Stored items
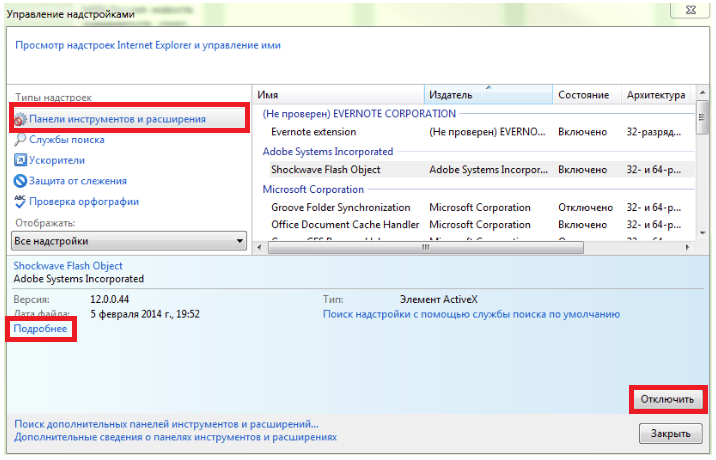716x460 pixels.
Task: Sort add-ons by 'Издатель' column
Action: [488, 95]
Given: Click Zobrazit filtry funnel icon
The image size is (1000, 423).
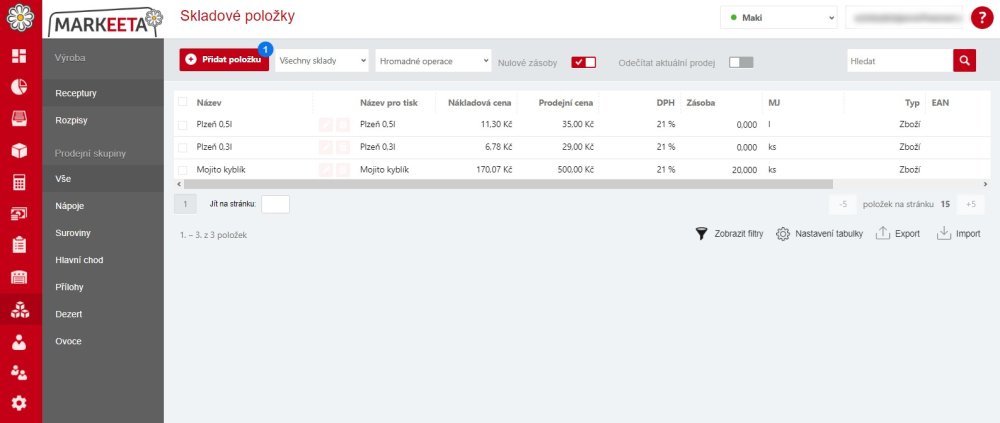Looking at the screenshot, I should click(702, 234).
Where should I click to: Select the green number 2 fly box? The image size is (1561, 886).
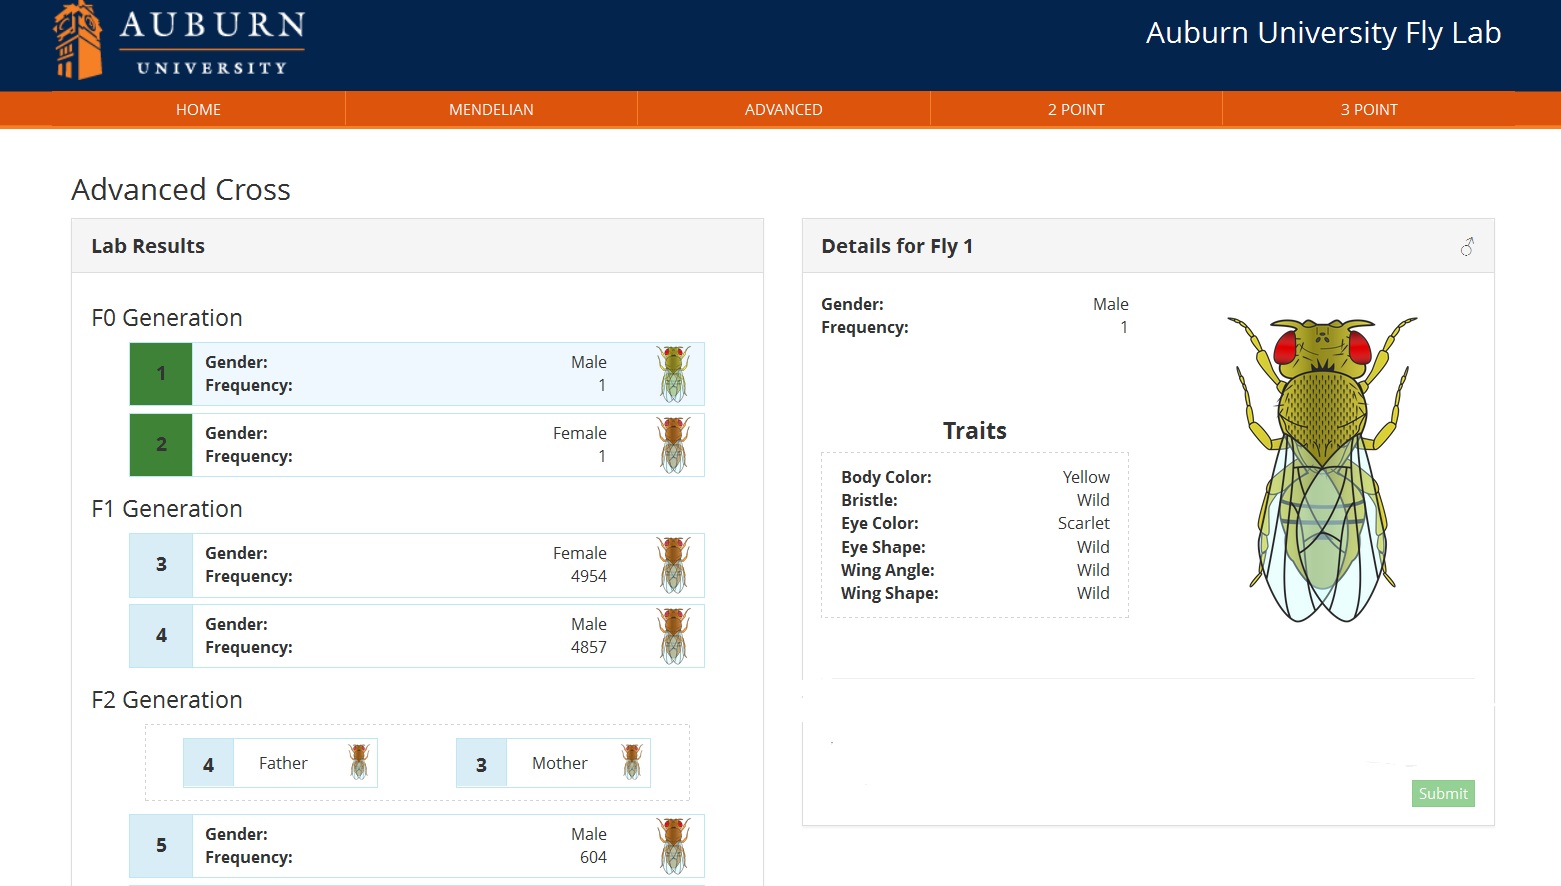point(161,445)
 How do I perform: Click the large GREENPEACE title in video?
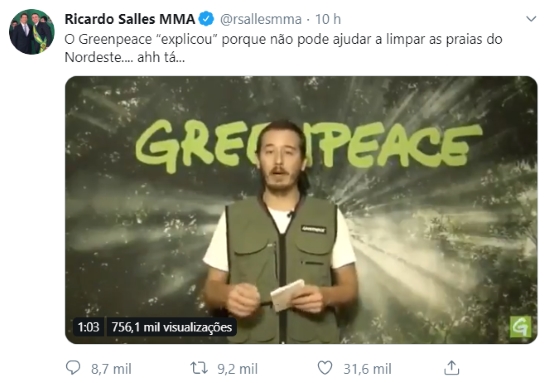pos(309,146)
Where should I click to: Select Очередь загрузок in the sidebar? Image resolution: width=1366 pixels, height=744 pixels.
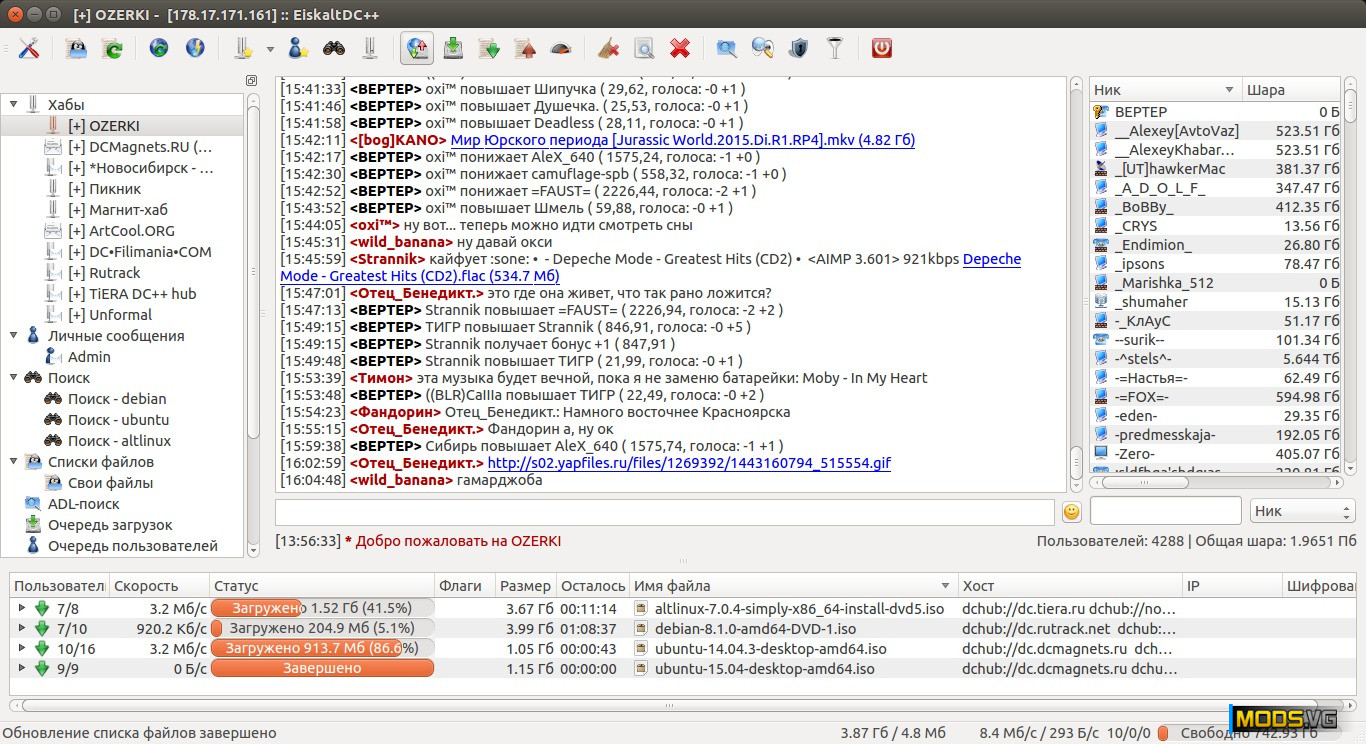110,525
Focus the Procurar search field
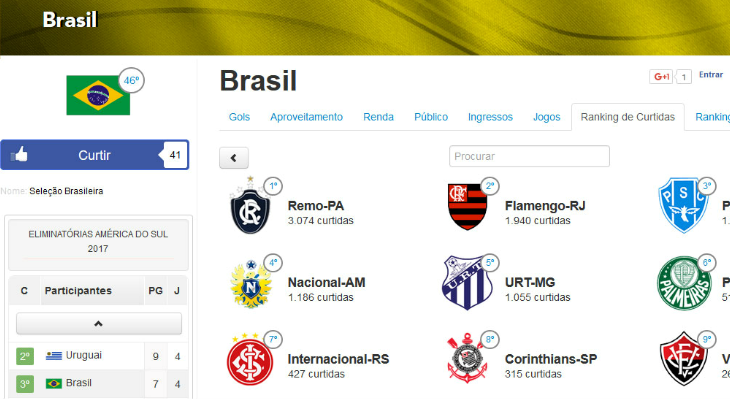730x400 pixels. coord(529,156)
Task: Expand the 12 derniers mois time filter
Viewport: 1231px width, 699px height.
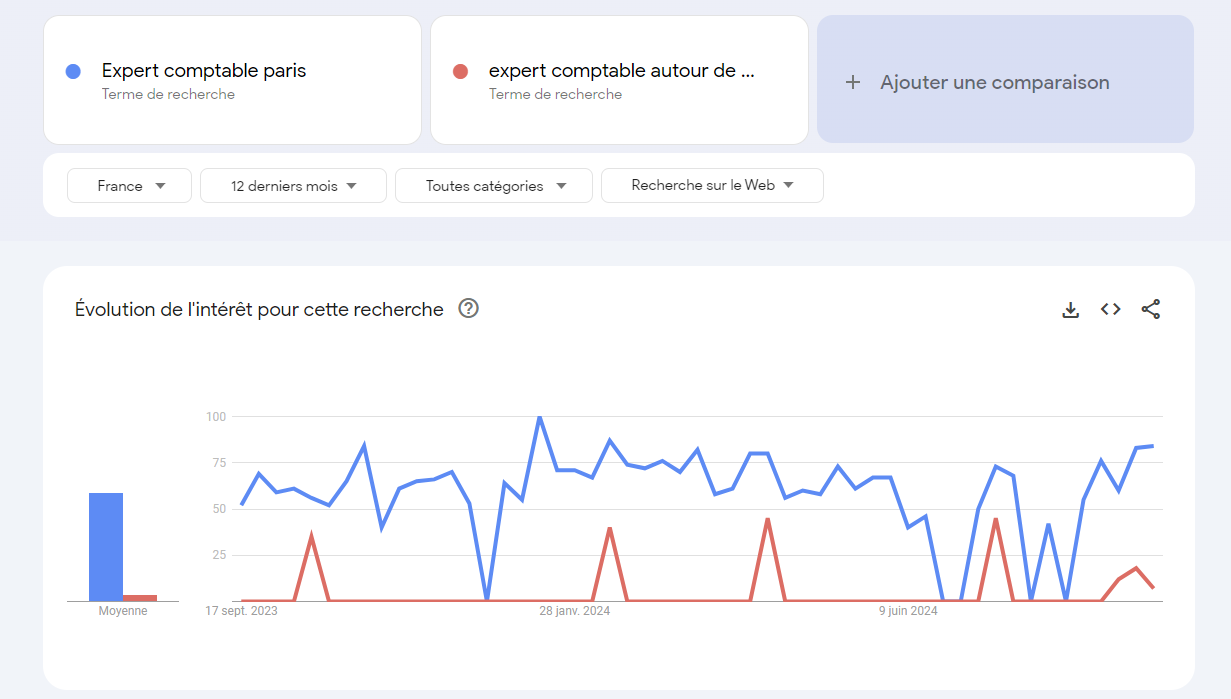Action: 293,185
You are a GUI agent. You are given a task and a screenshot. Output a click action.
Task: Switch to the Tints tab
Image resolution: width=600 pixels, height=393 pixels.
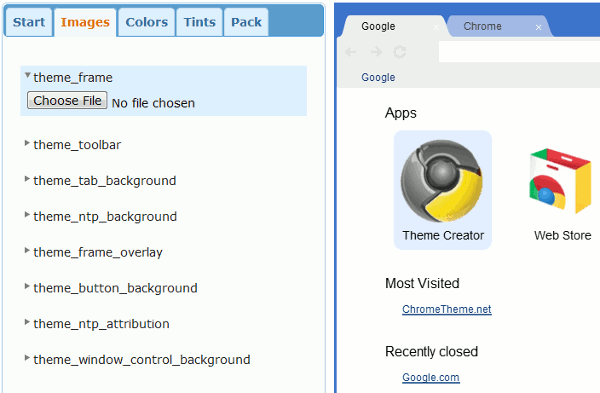[x=199, y=22]

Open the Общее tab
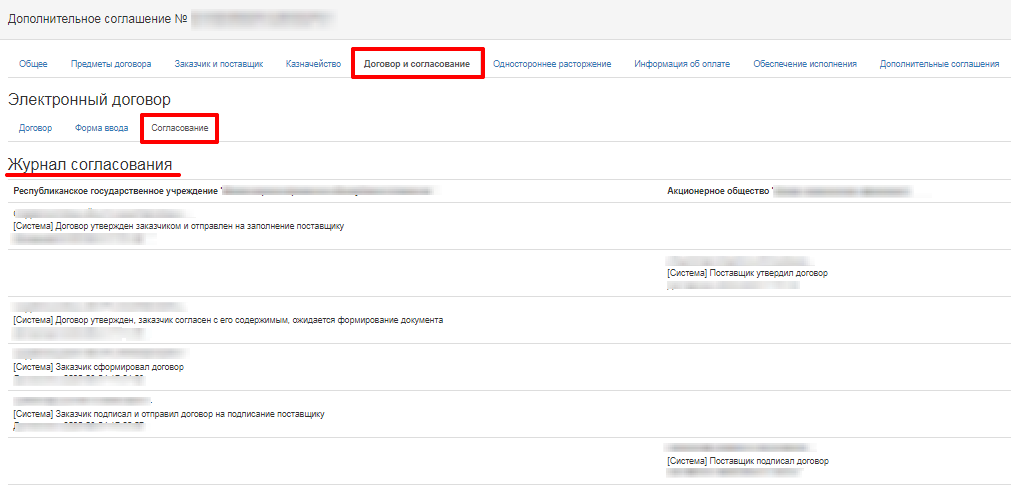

▸ WORK INSTRUCTIONS
Please output an exact repetition of the lines from the line containing "Where should I click to: Select the" to the end of the records, both included, with no pictures and no additional text.

▸ RESULT OF THE TASK
Where should I click to: Select the green number 2 fly box? The image size is (1561, 886).
point(161,445)
 How do I perform: Click the large GREENPEACE title in video?
pos(309,146)
Where should I click to: Select Очередь загрузок in the sidebar? Image resolution: width=1366 pixels, height=744 pixels.
110,525
Focus the Procurar search field
730x400 pixels. coord(529,156)
Task: Expand the 12 derniers mois time filter
Viewport: 1231px width, 699px height.
Action: 293,185
You are a GUI agent. You are given a task and a screenshot. Output a click action.
Task: Switch to the Tints tab
Image resolution: width=600 pixels, height=393 pixels.
[x=199, y=22]

Open the Общее tab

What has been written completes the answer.